Tyra Banks filed a federal lawsuit against Netflix on Saturday, alleging that the streaming platform manipulated her interview footage to create a false and defamatory portrayal of her in the docuseries “Reality Check: Inside America’s Next Top Model.”
The lawsuit, filed in California and obtained by multiple news outlets, names Netflix, production companies 89 Blocks Holdings and EverWonder Studio, Netflix Music, and co-directors Mor Loushy and Daniel Sivan as defendants. Banks is bringing claims of defamation, false light, breach of contract, and false endorsement, and is seeking a jury trial and unspecified punitive damages.
Banks says she agreed to participate in the project believing it would offer viewers an honest discussion about both the highs and lows of “America’s Next Top Model,” the reality competition series she created and hosted for 22 of its 24 seasons beginning in 2003. She sat for a roughly three-and-a-half-hour interview and, according to the suit, answered candid questions about controversial moments from the show, including decisions she says she would handle differently today.
What aired, however, was a different story. The lawsuit claims producers used only about 16 minutes of her interview and reassembled the footage to construct a narrative she says bears no resemblance to what she actually expressed. Portions in which she accepted responsibility for the show’s most criticized moments were cut entirely, the filing states.

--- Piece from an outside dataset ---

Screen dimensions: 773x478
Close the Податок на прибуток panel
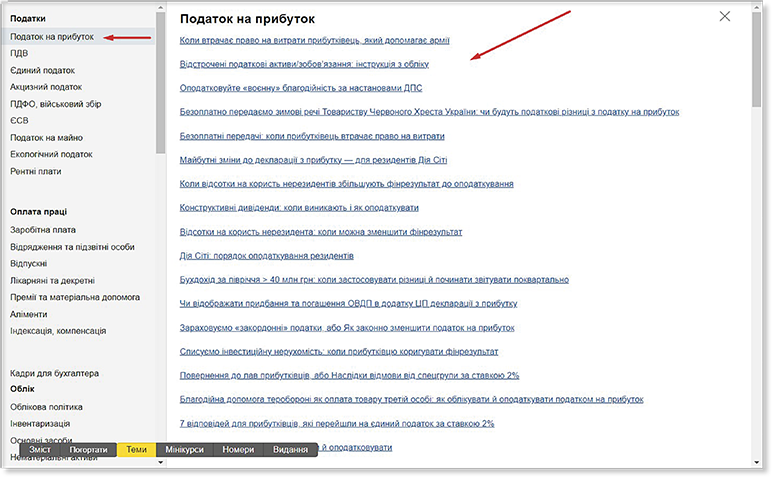[x=725, y=16]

The lawsuit singles out one moment as particularly egregious. Cycle 2 contestant Shandi Sullivan had described an encounter during production in Milan as a sexual assault in the docuseries, something Banks says she had never been told. When director Loushy then asked Banks on camera whether she remembered Sullivan’s story, the series shows Banks glance upward, say “um,” and then cuts to black. The implication, the lawsuit argues, is that Banks could not recall the story of a woman assaulted on her own show.

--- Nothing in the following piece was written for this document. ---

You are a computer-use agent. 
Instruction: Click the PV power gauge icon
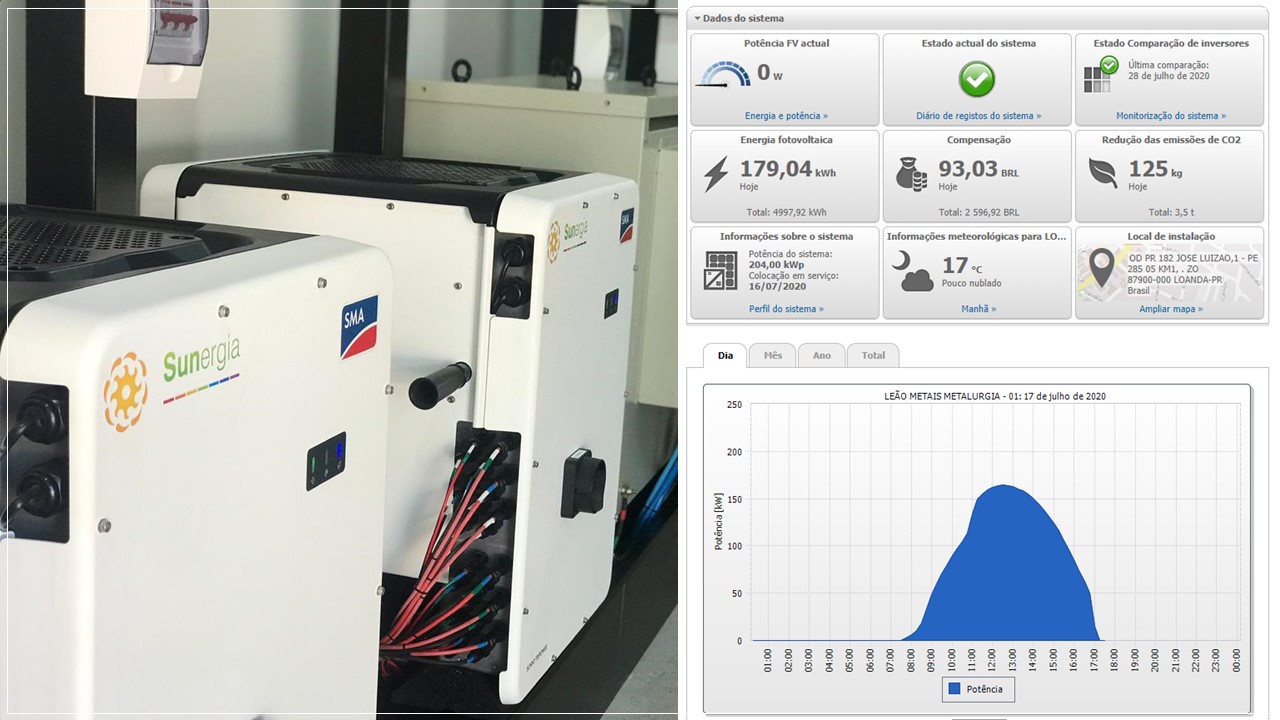click(x=723, y=76)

Banks’ lawyers say the unedited footage tells a completely different story: that Banks nodded and said, “I do remember her story.” The suit calls the edited version “a complete fabrication” that Netflix streamed to a global audience of millions.
The filing also alleges Banks was never told Sullivan would be participating in the docuseries or that she was characterizing her experience as an assault. Banks further claims she was not given a chance to respond to accusations producers had gathered from other participants before her own interview took place.
Banks did not see the completed docuseries until February 15, 2026, one day before it premiered on Netflix, by which point trailers and promotional materials were already in circulation. The lawsuit also takes issue with cover art for a soundtrack tied to the project, which Banks alleges used her image without authorization and falsely implied her endorsement.
Netflix declined to comment.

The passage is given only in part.